[Vm-dev] [OpenSmalltalk/opensmalltalk-vm] Reproduceable Segmentation fault while saving images (#444)

Thu Nov 28 21:35:44 UTC 2019

Hi Alistair,

I've just investigated the bug tonight and fixed it
in VMMaker.oscog-cb.2595. I compiled a new VM from 2595 and I was able to
run the 400 iterations of your script without any crashes.
Thanks for the easy reproduction! Last year when I used the GC benchmarks
provided by Feenk, with ~10Gb workloads, for the DLS paper [1], I initially
had an image crashing 9 times out of 10
when going to 10Gb. I fixed a few bugs on the production GC back then
(mainly on segment management) which led the benchmarks to run successfully
99% of the times. But it was still crashing
on 1%, since I was benchmarking on experimental GCs with various changes I
thought the bug did not happen in the production GC, but it turns out I was
wrong. And you found a reliable way to
reproduce :-). So I could investigate. It's so fun to do lemming debugging
in the simulator.

The GC bug was basically that when Planning Compactor (Production Full GC
compactor) decided to do a multiple pass compaction, if it managed to
compact everything in one go then it would
get confused and attempt to compact objects upward instead of downward
(address wise) on the second attempt, and that's broken and corrupts memory.

I started from this script:

| aJson anArray |
aJson := ZnEasy get: 'https://data.nasa.gov/resource/y77d-th95.json' asZnUrl.
Array streamContents: [ :aStream |
	400 timesRepeat: [
		aStream nextPutAll: (STON fromString: aJson contents).
		Smalltalk saveSession ] ].

It makes me however very sad that you were not able to use the simulator to
debug this issue, I used it and that's how I tracked down the bug in only a
few hours. Tracking things down in lldb would have taken me weeks, and I
would not have been able to do it since I work during the week :-).

Therefore I'm going to explain you my process to reproduce the bug in the
simulator and to understand where the issue comes from. The mail is quite
long, but it would be nice if you could track the bug quickly on your own
next time using the simulator. Of course you can skip if you're not
interested. @Eliot you may read since I explain how I set-up a Pharo 7
image for simulator debugging, that might come handy for you at some point.

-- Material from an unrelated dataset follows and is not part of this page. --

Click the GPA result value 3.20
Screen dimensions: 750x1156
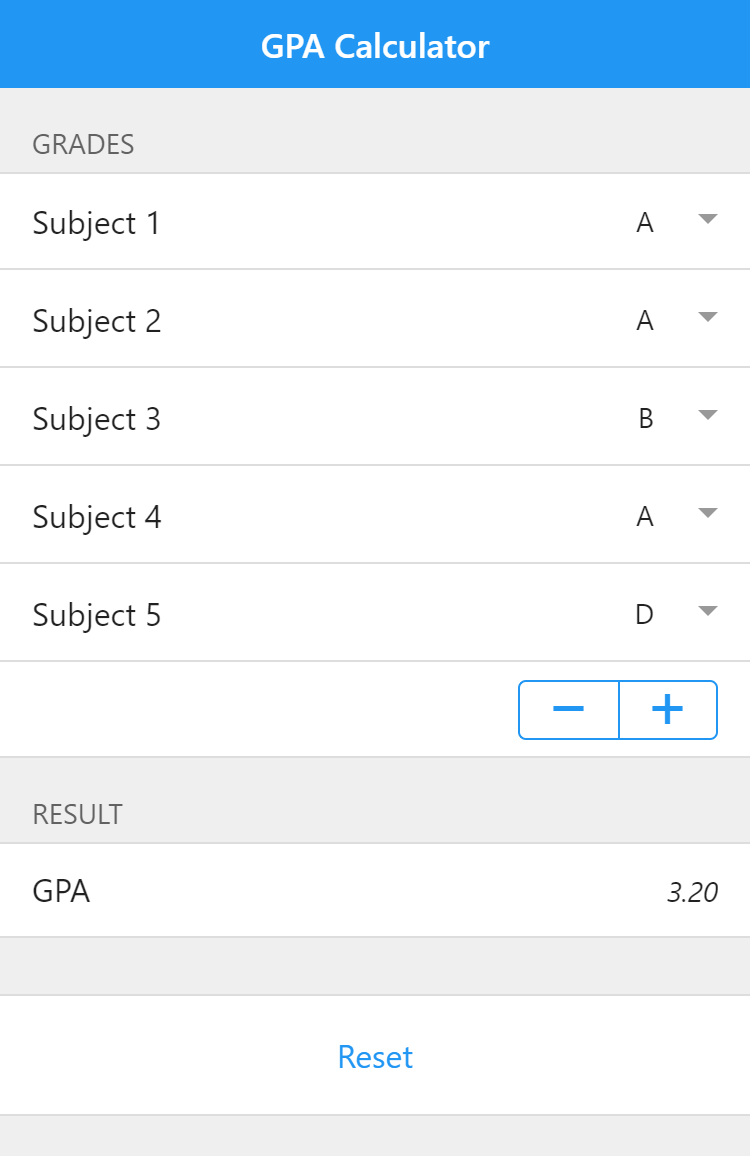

1] The first thing I did was to reproduce your bug, based on the script,
both on Cog and and Stack vm compiled from OpenSmalltalk-VM repository. I
initially started with Pharo 8, but for some reason that image is quite
broken (formatter issue? Integrator gone wild?). So I switched to Pharo 7
stable. It crashes on both VMs, so I knew the bug was unrelated to the JIT.
Most bugs on the core VM (besides people mis-using FFI, which is by far the
most common VM bug reported) is either JIT or GC. So we're tracking a GC
bug.
I then built an image which runs your script at start-up (Smalltalk
snapshot: true andQuit: true followed by your script, I select all and run
do-it).

2] Then I started the image in the simulator. First thing I noticed is that
Pharo 7 is using FFI calls in FreeType, from start-up, and even if you're
not using text or if you disable FreeType from the setting browser, Pharo
performs in the backgrounds FFI calls for freetype. FreeType FFI calls are
incorrectly implemented (the C stack references heap object which are not
pinned), therefore these calls corrupts the heap. Running a corrupted heap
on the VM has undefined behavior, therefore any usage of Pharo 7 right now,
wether you actually text or not, wether freetype is enabled or not in the
settings, is undefined behavior. I saw in the thread Nicolas/Eliot
complaining that this is not a VM bug, indeed, pinning objects is
image-side responsibility and it's not a VM bug. In addition, most reported
bug comes from people mis-using FFI, so I understand their answer. There
was however another bug in the GC, but it's very hard for us to debug it if
it's hidden after image corrupting bugs like the FreeType one here.
So for that I made that change:
FreeTypeSettings>>startUp: resuming
"resuming ifTrue:[ self updateFreeType ]"
saved, restarted the image, and ensured it was not corrupted (leak checker
+ swizzling in simulation).

3] Then I started the image in the simulator. Turns out the image start-up
raises error if libgit cannot be loaded, and then the start-up script is
not executed due to the exception. So I made that change:
LibGitLibrary>>startUp: isImageStarting
"isImageStarting ifTrue: [ self uniqueInstance initializeLibGit2 ]"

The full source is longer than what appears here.